Riverbed keeps Devon cops on the beat

A Riverbed wide area network optimisation project has allowed Devon and Cornwall police in remoter areas to spend more time out in the communities they protect.

A Riverbed wide area network optimisation project has allowed Devon and Cornwall police in remoter areas to spend more time out in the communities they protect.

The installation of Steelhead appliances provided 70 small police stations with better access to central resources, minimised time officers spent on administration, and allowed greater flexibility in setting up and relocating offices.

Jim Goodwin, network manager with Devon & Cornwall police, said the force had the biggest geographic area in England to cover. Most of it was rural, with long distances between towns, and therefore with relatively restricted communications. In addition, the force's communications had to meet the BIL3 security standard (which applies when there is a risk to an individual's personal safety or liberty, or roughly the same level of threat in the disclosed Wikileaks cables).

Because of the geography the force installed 1Mbps ADSL links three years ago. Goodwin said this allowed a couple of officers in remote stations to be online at the same time. But even then, they would have to wait for screens to update.
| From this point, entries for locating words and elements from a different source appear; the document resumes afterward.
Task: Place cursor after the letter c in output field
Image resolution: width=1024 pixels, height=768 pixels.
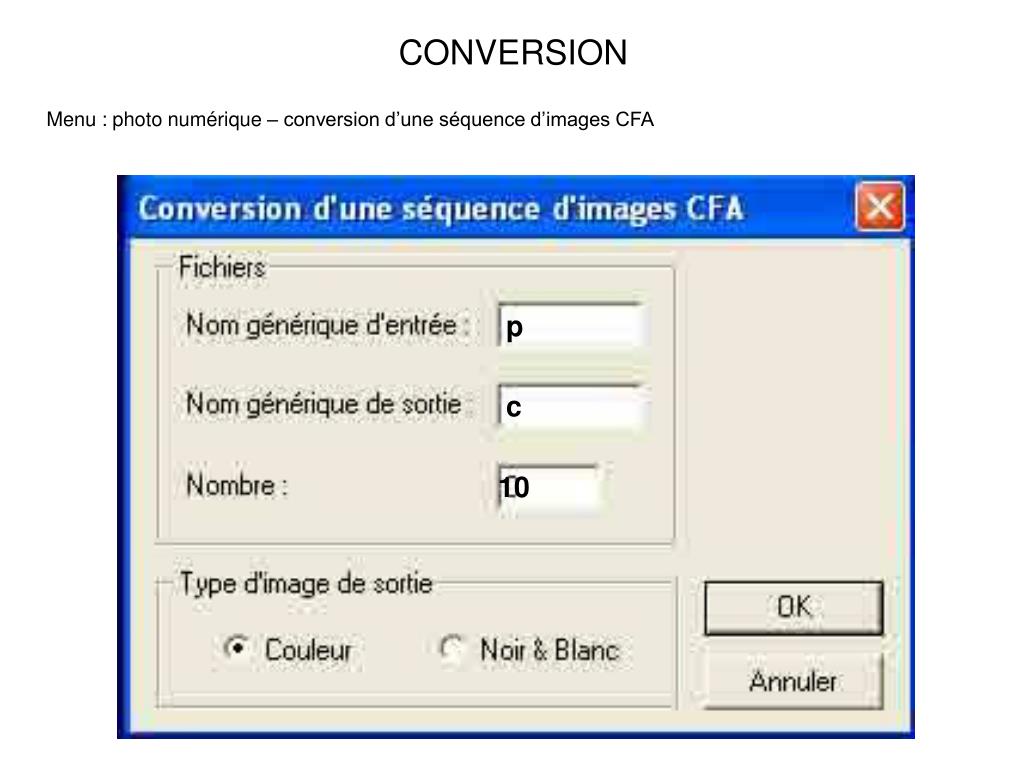Action: (523, 407)
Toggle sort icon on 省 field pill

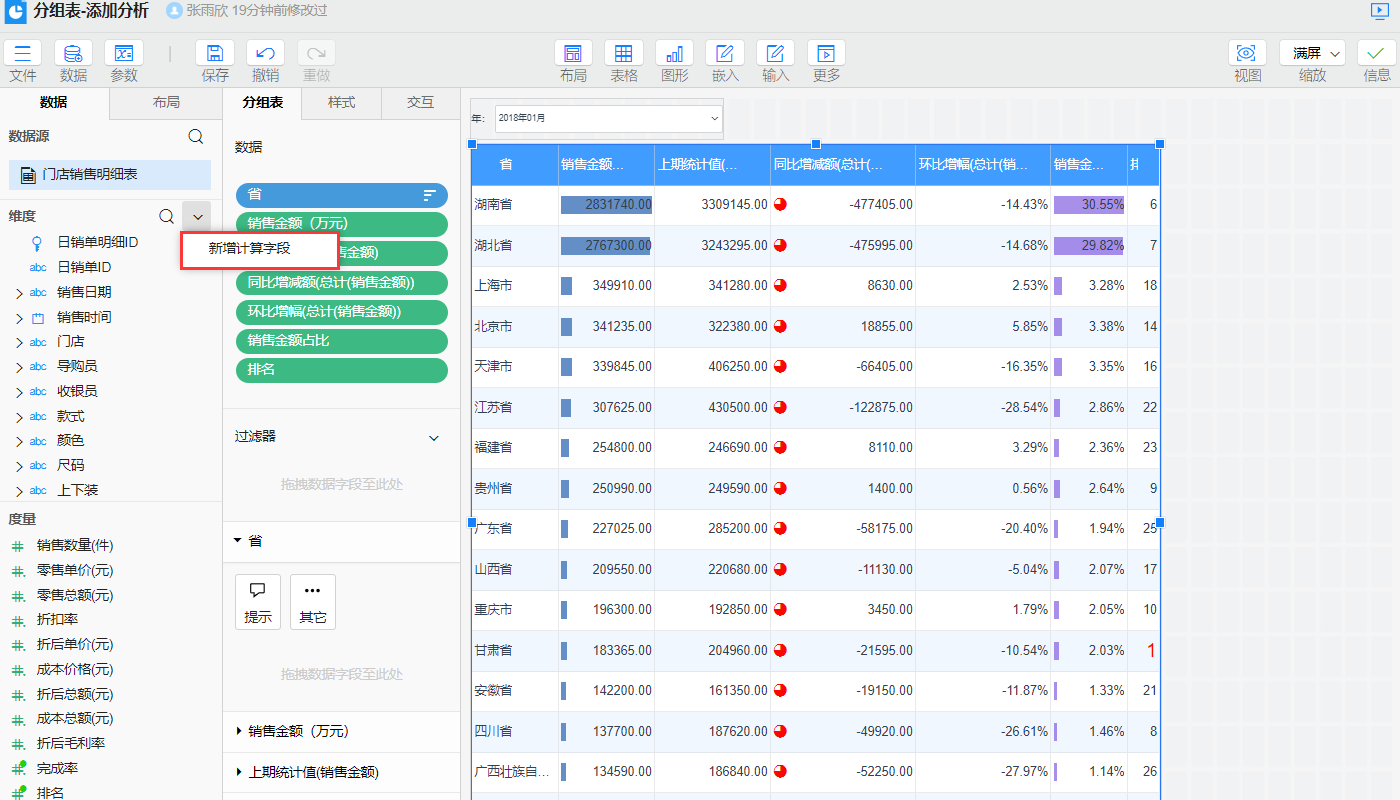(x=430, y=195)
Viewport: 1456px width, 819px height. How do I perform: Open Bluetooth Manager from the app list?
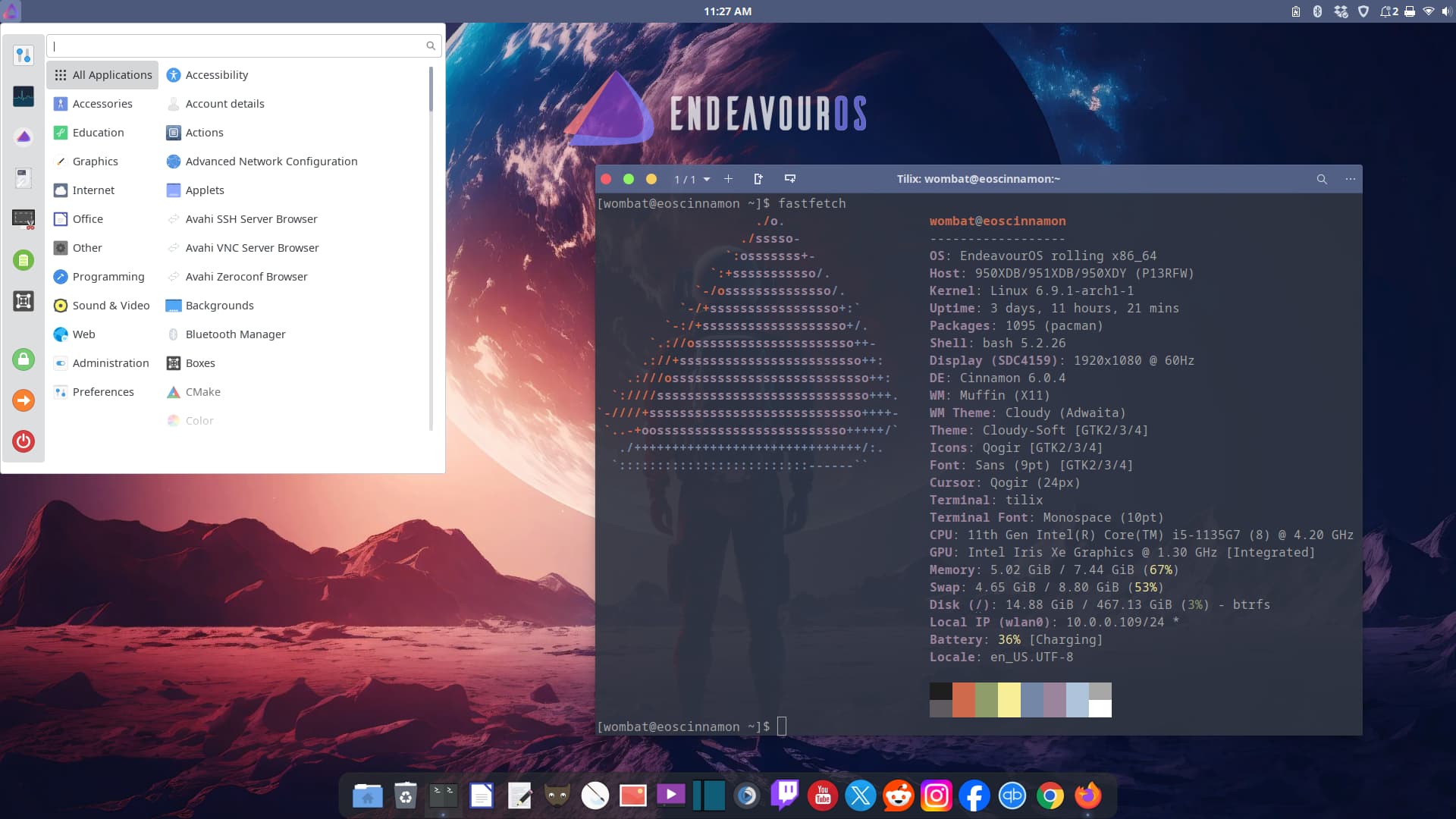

Most police applications were written to make efficient use of bandwidth. But the amount of rich media traffic rose, and as a result, response times fell, Goodwin said. The next step up, to leased lines, an MPLS network or optical fibres, was too costly to justify, he said.

Instead the force installed Riverbed Steelhead appliances at its Exeter headquarters and at a police station in Torquay. The appliances only sent data changes. This cut the data moved across the remote links by 70%, and also enhanced data security as any data sent was automatically encrypted and compressed.

This cut response times, allowing five or six officers at the remote stations to be online concurrently. As a result the force rolled out the appliances to 26 locations that together serve 70 rural and smaller offices.

It also allowed the force to open and shut offices as needed. Many were shared temporarily with other public sector bodies, such as the Crown Prosecution Service. The force could now open an office for 12 or 18 months, and then move it elsewhere. "We wouldn't recover our investment in a fixed line in that time," Goodwin said.

The net result was that officers now spent more time out of the office and in the community, which is what neighbourhood policing is all about, Goodwin said.

Goodwin said the force hired bandwidth from commercial network operators such as BT, Global Crossing and Cable & Wireless. He said he was watching BT's roll-out of fibre-based broadband in Cornwall with interest, but it was coming too late for the force's remote stations.

Goodwin added that the Devon & Cornwall force was not yet "mobilised" in the sense that officers carried PDAs or tablet computers that were always-on.

"We struggle with mobile data because the distances mean that 3G coverage is not that good here," he said.

Goodwin said he was also watching the development of the Public Sector Network (PSN), a network of public sector networks. He said that although it was not yet a reality, the prospect was exciting. "It makes a lot of sense," he said.